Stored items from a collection
:::::

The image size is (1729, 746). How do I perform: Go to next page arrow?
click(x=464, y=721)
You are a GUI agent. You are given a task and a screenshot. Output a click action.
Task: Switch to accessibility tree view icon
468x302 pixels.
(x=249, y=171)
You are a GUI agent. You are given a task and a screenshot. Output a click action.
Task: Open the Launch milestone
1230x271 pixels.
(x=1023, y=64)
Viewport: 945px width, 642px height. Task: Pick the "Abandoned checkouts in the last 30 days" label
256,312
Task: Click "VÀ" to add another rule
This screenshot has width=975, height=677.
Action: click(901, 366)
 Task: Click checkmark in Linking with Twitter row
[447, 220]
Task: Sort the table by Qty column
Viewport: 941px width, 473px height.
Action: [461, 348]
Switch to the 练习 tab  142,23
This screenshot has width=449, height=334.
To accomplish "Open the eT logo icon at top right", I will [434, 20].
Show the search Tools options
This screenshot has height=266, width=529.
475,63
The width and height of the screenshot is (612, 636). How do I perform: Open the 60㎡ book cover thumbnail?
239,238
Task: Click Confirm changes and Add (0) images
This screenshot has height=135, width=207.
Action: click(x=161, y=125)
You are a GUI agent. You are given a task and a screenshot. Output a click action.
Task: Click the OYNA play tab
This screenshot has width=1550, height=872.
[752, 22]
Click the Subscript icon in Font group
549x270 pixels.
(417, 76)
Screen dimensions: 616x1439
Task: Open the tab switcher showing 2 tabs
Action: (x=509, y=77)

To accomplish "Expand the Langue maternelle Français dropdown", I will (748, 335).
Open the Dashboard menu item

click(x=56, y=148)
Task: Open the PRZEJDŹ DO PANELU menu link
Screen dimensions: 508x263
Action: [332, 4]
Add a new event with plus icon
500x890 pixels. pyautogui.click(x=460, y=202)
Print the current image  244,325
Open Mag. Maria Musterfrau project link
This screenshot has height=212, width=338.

:::::

Your task >> Copy each record exactly, leaving nothing out.

Solved exercise >>
The image size is (1729, 746). How do I perform: Go to next page arrow?
click(x=464, y=721)
You are a GUI agent. You are given a task and a screenshot. Output a click action.
Task: Switch to accessibility tree view icon
468x302 pixels.
(x=249, y=171)
You are a GUI agent. You are given a task and a screenshot. Output a click action.
Task: Open the Launch milestone
1230x271 pixels.
(x=1023, y=64)
Viewport: 945px width, 642px height. Task: Pick the "Abandoned checkouts in the last 30 days" label
256,312
Task: Click "VÀ" to add another rule
This screenshot has width=975, height=677.
Action: click(901, 366)
 Task: Click checkmark in Linking with Twitter row
[447, 220]
Task: Sort the table by Qty column
Viewport: 941px width, 473px height.
Action: [461, 348]
Switch to the 练习 tab  142,23
This screenshot has width=449, height=334.
To accomplish "Open the eT logo icon at top right", I will [434, 20].
Show the search Tools options
This screenshot has height=266, width=529.
475,63
The width and height of the screenshot is (612, 636). How do I perform: Open the 60㎡ book cover thumbnail?
239,238
Task: Click Confirm changes and Add (0) images
This screenshot has height=135, width=207.
Action: click(x=161, y=125)
You are a GUI agent. You are given a task and a screenshot. Output a click action.
Task: Click the OYNA play tab
This screenshot has width=1550, height=872.
[752, 22]
Click the Subscript icon in Font group
549x270 pixels.
(417, 76)
Screen dimensions: 616x1439
Task: Open the tab switcher showing 2 tabs
Action: (x=509, y=77)

To accomplish "Expand the Langue maternelle Français dropdown", I will (748, 335).
Open the Dashboard menu item

click(x=56, y=148)
Task: Open the PRZEJDŹ DO PANELU menu link
Screen dimensions: 508x263
Action: [332, 4]
Add a new event with plus icon
500x890 pixels. pyautogui.click(x=460, y=202)
Print the current image  244,325
Open Mag. Maria Musterfrau project link
This screenshot has height=212, width=338.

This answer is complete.